Scientific classification
- Kingdom: Animalia
- Phylum: Arthropoda
- Subphylum: Myriapoda
- Class: Diplopoda
- Order: Spirobolida
- Family: Pachybolidae
- Genus: Crurifarcimen Enghoff, 2011
- Species: C. vagans
- Binomial name: Crurifarcimen vagans Enghoff, 2011

= Crurifarcimen =

- Genus: Crurifarcimen
- Species: vagans
- Authority: Enghoff, 2011
- Parent authority: Enghoff, 2011

Genus of millipedes

Crurifarcimen is a monotypic genus of millipedes containing the single species Crurifarcimen vagans. Its common name is wandering leg sausage. This millipede is endemic to Tanzania, where it is known only from the Usambara Mountains. It was formally described in 2011 and placed in a newly erected genus of its own. It was declared one of the world's top 10 new species of 2012 by Arizona State University's International Institute for Species Exploration.

==Description==
This millipede is made up of usually 56 (sometimes 54 to 57) ringlike abdominal segments, each with two pairs of legs, for a total of usually 112 legs. The largest specimens are about 16 cm long. They are approximately 14–16 mm wide. The body is light brown, sometimes darker, and the head, legs, and other parts are brownish yellow. The body segments are smooth, and the male tends to have a shinier body surface than the female.

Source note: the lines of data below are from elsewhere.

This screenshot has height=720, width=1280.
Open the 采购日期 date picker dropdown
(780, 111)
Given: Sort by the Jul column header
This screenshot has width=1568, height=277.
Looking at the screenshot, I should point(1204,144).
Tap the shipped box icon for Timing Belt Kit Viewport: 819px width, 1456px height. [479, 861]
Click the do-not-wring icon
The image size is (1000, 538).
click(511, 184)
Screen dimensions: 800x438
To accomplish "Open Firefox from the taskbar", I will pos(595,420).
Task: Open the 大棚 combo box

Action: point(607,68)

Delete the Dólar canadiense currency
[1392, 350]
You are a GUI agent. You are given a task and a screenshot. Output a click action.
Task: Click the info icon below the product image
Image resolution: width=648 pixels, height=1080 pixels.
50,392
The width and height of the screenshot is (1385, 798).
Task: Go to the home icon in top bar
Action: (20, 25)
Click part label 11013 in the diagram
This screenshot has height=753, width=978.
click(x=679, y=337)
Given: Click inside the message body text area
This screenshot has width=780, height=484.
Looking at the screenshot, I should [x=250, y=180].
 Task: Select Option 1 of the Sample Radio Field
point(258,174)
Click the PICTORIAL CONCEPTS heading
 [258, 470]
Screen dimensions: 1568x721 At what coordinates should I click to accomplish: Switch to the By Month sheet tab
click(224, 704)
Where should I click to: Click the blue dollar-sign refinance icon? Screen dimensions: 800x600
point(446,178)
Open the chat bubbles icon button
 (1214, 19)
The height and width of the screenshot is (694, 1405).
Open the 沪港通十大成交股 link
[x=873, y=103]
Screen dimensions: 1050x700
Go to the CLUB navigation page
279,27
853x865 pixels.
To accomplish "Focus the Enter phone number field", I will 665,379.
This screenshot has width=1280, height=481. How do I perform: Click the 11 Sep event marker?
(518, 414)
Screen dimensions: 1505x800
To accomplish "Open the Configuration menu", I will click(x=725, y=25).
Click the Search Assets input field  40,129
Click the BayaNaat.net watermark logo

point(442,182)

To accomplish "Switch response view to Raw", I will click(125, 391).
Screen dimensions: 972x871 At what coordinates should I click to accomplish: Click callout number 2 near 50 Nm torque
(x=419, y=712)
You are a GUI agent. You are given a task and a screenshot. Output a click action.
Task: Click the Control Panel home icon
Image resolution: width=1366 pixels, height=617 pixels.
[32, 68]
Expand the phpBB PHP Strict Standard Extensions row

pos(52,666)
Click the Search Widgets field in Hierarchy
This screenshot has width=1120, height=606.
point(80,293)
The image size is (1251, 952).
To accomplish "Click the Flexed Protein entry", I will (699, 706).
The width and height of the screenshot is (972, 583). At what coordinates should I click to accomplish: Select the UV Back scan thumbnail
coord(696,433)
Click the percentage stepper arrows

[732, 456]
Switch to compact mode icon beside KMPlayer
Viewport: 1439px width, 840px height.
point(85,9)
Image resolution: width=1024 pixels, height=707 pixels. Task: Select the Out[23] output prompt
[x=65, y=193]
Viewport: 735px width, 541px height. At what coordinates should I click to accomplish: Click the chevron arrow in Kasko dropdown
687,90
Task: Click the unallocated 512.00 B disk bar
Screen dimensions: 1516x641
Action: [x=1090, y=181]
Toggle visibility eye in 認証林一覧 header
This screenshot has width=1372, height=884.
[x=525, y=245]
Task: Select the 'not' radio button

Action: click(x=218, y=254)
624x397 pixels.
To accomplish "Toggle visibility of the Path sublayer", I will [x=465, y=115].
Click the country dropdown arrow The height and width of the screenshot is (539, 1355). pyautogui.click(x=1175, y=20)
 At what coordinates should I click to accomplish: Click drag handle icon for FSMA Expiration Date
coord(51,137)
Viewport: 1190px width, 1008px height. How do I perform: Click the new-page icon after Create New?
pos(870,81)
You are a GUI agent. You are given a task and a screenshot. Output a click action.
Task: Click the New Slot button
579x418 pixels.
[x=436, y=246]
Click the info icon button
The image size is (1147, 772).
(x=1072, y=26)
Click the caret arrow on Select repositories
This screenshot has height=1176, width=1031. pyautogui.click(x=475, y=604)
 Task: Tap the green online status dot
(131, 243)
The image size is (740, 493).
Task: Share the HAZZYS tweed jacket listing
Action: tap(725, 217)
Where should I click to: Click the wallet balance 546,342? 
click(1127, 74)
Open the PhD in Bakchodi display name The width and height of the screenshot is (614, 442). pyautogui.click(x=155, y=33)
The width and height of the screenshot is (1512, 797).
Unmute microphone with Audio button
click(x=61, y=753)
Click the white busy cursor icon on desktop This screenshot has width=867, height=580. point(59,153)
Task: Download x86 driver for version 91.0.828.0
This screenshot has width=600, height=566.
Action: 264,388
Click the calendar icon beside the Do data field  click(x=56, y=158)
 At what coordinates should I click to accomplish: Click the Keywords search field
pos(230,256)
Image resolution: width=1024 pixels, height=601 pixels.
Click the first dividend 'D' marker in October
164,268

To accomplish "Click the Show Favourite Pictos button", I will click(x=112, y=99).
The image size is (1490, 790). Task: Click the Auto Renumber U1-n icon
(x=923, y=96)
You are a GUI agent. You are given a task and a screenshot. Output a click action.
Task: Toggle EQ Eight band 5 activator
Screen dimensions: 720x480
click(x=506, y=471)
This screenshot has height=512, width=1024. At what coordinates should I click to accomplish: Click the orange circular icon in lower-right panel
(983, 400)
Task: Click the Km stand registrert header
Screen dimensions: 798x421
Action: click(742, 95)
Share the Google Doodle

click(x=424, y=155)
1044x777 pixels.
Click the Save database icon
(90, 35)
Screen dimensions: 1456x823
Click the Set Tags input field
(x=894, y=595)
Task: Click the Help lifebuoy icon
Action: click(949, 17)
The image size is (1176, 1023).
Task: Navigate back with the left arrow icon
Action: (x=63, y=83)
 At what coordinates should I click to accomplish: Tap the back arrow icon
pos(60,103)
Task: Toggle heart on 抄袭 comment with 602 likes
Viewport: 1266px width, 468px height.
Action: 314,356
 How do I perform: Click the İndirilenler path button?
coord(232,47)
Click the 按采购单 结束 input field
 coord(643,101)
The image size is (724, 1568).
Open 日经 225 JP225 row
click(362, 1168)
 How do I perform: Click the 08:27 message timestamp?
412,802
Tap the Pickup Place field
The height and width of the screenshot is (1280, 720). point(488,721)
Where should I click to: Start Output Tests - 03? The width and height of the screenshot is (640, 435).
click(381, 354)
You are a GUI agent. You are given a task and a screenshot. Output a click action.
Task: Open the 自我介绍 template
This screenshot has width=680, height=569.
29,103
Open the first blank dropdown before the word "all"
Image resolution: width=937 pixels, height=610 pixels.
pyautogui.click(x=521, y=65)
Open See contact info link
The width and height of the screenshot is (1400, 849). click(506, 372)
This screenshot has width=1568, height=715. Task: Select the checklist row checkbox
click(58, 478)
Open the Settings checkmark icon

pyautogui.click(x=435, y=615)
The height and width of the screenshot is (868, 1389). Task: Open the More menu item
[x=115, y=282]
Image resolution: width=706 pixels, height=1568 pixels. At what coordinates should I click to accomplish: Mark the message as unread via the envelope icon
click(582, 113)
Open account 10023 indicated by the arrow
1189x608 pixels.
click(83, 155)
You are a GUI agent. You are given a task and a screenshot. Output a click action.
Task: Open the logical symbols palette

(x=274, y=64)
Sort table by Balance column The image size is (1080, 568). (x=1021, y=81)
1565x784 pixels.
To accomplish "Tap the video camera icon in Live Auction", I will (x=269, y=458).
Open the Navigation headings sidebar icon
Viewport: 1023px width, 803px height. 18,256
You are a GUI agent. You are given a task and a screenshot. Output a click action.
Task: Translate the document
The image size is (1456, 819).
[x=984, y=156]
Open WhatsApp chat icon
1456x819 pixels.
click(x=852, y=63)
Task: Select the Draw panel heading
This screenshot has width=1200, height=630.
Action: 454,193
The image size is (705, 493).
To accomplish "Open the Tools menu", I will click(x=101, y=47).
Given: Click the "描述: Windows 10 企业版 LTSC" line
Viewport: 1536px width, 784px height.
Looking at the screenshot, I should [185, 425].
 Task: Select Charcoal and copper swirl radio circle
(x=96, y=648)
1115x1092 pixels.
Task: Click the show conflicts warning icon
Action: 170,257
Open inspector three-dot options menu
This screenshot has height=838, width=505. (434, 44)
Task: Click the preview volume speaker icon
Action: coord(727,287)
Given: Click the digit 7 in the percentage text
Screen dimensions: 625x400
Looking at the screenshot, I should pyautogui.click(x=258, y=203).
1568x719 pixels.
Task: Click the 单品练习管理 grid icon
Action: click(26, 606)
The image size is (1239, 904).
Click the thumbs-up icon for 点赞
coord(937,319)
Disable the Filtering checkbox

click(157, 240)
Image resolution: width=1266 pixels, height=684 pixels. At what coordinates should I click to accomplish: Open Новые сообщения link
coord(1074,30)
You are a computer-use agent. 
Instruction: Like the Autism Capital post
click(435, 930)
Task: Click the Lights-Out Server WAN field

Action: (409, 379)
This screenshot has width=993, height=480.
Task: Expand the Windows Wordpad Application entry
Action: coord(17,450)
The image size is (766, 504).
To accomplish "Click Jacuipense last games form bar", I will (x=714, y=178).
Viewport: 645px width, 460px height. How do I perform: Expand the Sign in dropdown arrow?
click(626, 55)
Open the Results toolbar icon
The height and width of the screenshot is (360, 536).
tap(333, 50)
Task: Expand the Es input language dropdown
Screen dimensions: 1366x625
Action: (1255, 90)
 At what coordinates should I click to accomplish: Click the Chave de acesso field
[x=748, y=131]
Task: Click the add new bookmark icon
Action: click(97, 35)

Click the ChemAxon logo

The millipede lives in rotting wood in mountain forest habitat. The female builds a capsule-like nest roughly 8 mm wide out of earth. Little else is known about the ecology of this species or others of its tribe.

Though it has been reported to be the world's largest millipede, this is erroneous, because the giant African millipede (Archispirostreptus gigas) can grow much larger, over 38 cm. It is, though, the largest millipede known from the Eastern Arc Range, a biodiversity hotspot which includes Tanzania's Usambara Mountains.

==Taxonomy==
The name of the new genus, Crurifarcimen, can be broken down to crus (leg) and farcimen (sausage), while the species name vagans translates to "wandering" or "itinerant", hence the full name's meaning, "the itinerant sausage with feet". This inspired the simpler common name wandering leg sausage.